◆ TASK INPUT ◆
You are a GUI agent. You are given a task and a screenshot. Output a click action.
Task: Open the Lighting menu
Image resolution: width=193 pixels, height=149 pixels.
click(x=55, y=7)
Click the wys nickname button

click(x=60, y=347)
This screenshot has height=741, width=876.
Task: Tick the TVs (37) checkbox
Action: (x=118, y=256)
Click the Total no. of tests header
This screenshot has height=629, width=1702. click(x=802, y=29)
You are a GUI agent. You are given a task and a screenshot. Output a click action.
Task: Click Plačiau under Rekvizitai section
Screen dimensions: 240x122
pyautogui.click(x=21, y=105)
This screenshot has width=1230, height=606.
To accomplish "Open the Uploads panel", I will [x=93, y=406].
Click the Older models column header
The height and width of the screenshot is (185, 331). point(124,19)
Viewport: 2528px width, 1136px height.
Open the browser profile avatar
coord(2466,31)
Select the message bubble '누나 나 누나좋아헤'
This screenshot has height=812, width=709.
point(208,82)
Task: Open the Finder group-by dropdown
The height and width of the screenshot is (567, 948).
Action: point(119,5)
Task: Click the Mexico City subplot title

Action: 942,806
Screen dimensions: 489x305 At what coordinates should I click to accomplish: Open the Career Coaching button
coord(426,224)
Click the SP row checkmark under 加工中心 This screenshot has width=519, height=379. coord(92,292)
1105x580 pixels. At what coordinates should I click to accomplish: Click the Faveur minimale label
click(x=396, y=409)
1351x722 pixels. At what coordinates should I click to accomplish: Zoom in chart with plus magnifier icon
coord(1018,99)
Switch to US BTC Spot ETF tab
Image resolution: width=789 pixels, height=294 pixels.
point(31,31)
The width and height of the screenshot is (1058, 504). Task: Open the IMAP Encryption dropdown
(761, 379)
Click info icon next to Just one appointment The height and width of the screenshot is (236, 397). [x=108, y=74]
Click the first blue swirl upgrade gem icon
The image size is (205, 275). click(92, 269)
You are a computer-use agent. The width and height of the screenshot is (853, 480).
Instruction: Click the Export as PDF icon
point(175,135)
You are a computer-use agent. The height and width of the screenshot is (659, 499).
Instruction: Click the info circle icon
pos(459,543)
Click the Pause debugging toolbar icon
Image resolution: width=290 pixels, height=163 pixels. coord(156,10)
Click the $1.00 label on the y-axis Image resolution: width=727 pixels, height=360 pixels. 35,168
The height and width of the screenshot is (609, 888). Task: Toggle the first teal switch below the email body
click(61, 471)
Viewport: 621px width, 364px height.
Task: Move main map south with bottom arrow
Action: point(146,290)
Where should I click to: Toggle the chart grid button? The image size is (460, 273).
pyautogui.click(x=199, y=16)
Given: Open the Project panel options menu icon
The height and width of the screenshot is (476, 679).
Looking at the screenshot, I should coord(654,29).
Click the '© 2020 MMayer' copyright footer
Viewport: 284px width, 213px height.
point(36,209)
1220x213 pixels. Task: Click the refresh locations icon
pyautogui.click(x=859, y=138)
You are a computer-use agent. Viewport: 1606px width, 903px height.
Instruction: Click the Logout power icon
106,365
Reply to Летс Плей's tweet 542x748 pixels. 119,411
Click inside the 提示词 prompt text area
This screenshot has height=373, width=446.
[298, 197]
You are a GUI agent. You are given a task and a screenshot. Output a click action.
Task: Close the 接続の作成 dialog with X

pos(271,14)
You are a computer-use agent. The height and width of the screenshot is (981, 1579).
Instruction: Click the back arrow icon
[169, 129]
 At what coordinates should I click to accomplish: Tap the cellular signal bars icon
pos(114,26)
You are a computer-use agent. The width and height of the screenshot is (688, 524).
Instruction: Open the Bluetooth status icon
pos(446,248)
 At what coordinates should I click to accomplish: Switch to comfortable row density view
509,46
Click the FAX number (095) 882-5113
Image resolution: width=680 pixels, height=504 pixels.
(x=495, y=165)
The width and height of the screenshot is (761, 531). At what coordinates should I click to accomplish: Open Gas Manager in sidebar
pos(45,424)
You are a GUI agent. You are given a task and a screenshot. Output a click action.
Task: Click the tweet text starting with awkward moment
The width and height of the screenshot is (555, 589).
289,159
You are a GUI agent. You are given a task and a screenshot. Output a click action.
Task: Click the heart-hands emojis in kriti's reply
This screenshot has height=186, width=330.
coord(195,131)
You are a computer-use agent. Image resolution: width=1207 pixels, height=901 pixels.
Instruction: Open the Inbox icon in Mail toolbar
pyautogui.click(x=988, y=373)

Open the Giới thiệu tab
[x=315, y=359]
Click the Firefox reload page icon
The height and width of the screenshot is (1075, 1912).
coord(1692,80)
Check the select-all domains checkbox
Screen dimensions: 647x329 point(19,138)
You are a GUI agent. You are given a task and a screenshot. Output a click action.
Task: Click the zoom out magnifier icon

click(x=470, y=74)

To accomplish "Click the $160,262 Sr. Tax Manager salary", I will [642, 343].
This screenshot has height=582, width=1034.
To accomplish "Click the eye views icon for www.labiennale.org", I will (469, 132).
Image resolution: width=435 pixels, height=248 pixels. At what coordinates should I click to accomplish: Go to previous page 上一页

◆ REQUIRED WORK ◆
Reproduce the entire listing above word for word, from its first line through its last.

◆ REPLY TO THE TASK ◆
You are a GUI agent. You are given a task and a screenshot. Output a click action.
Task: Open the Lighting menu
Image resolution: width=193 pixels, height=149 pixels.
click(x=55, y=7)
Click the wys nickname button

click(x=60, y=347)
This screenshot has height=741, width=876.
Task: Tick the TVs (37) checkbox
Action: (x=118, y=256)
Click the Total no. of tests header
This screenshot has height=629, width=1702. click(x=802, y=29)
You are a GUI agent. You are given a task and a screenshot. Output a click action.
Task: Click Plačiau under Rekvizitai section
Screen dimensions: 240x122
pyautogui.click(x=21, y=105)
This screenshot has width=1230, height=606.
To accomplish "Open the Uploads panel", I will [x=93, y=406].
Click the Older models column header
The height and width of the screenshot is (185, 331). point(124,19)
Viewport: 2528px width, 1136px height.
Open the browser profile avatar
coord(2466,31)
Select the message bubble '누나 나 누나좋아헤'
This screenshot has height=812, width=709.
point(208,82)
Task: Open the Finder group-by dropdown
The height and width of the screenshot is (567, 948).
Action: point(119,5)
Task: Click the Mexico City subplot title

Action: 942,806
Screen dimensions: 489x305 At what coordinates should I click to accomplish: Open the Career Coaching button
coord(426,224)
Click the SP row checkmark under 加工中心 This screenshot has width=519, height=379. coord(92,292)
1105x580 pixels. At what coordinates should I click to accomplish: Click the Faveur minimale label
click(x=396, y=409)
1351x722 pixels. At what coordinates should I click to accomplish: Zoom in chart with plus magnifier icon
coord(1018,99)
Switch to US BTC Spot ETF tab
Image resolution: width=789 pixels, height=294 pixels.
point(31,31)
The width and height of the screenshot is (1058, 504). Task: Open the IMAP Encryption dropdown
(761, 379)
Click info icon next to Just one appointment The height and width of the screenshot is (236, 397). [x=108, y=74]
Click the first blue swirl upgrade gem icon
The image size is (205, 275). click(92, 269)
You are a computer-use agent. The width and height of the screenshot is (853, 480).
Instruction: Click the Export as PDF icon
point(175,135)
You are a computer-use agent. The height and width of the screenshot is (659, 499).
Instruction: Click the info circle icon
pos(459,543)
Click the Pause debugging toolbar icon
Image resolution: width=290 pixels, height=163 pixels. coord(156,10)
Click the $1.00 label on the y-axis Image resolution: width=727 pixels, height=360 pixels. 35,168
The height and width of the screenshot is (609, 888). Task: Toggle the first teal switch below the email body
click(61, 471)
Viewport: 621px width, 364px height.
Task: Move main map south with bottom arrow
Action: point(146,290)
Where should I click to: Toggle the chart grid button? The image size is (460, 273).
pyautogui.click(x=199, y=16)
Given: Open the Project panel options menu icon
The height and width of the screenshot is (476, 679).
Looking at the screenshot, I should coord(654,29).
Click the '© 2020 MMayer' copyright footer
Viewport: 284px width, 213px height.
point(36,209)
1220x213 pixels. Task: Click the refresh locations icon
pyautogui.click(x=859, y=138)
You are a computer-use agent. Viewport: 1606px width, 903px height.
Instruction: Click the Logout power icon
106,365
Reply to Летс Плей's tweet 542x748 pixels. 119,411
Click inside the 提示词 prompt text area
This screenshot has height=373, width=446.
[298, 197]
You are a GUI agent. You are given a task and a screenshot. Output a click action.
Task: Close the 接続の作成 dialog with X

pos(271,14)
You are a computer-use agent. The height and width of the screenshot is (981, 1579).
Instruction: Click the back arrow icon
[169, 129]
 At what coordinates should I click to accomplish: Tap the cellular signal bars icon
pos(114,26)
You are a computer-use agent. The width and height of the screenshot is (688, 524).
Instruction: Open the Bluetooth status icon
pos(446,248)
 At what coordinates should I click to accomplish: Switch to comfortable row density view
509,46
Click the FAX number (095) 882-5113
Image resolution: width=680 pixels, height=504 pixels.
(x=495, y=165)
The width and height of the screenshot is (761, 531). At what coordinates should I click to accomplish: Open Gas Manager in sidebar
pos(45,424)
You are a GUI agent. You are given a task and a screenshot. Output a click action.
Task: Click the tweet text starting with awkward moment
The width and height of the screenshot is (555, 589).
289,159
You are a GUI agent. You are given a task and a screenshot. Output a click action.
Task: Click the heart-hands emojis in kriti's reply
This screenshot has height=186, width=330.
coord(195,131)
You are a computer-use agent. Image resolution: width=1207 pixels, height=901 pixels.
Instruction: Open the Inbox icon in Mail toolbar
pyautogui.click(x=988, y=373)

Open the Giới thiệu tab
[x=315, y=359]
Click the Firefox reload page icon
The height and width of the screenshot is (1075, 1912).
coord(1692,80)
Check the select-all domains checkbox
Screen dimensions: 647x329 point(19,138)
You are a GUI agent. You are given a task and a screenshot. Output a click action.
Task: Click the zoom out magnifier icon

click(x=470, y=74)

To accomplish "Click the $160,262 Sr. Tax Manager salary", I will [642, 343].
This screenshot has height=582, width=1034.
To accomplish "Click the eye views icon for www.labiennale.org", I will (469, 132).
Image resolution: width=435 pixels, height=248 pixels. At what coordinates should I click to accomplish: Go to previous page 上一页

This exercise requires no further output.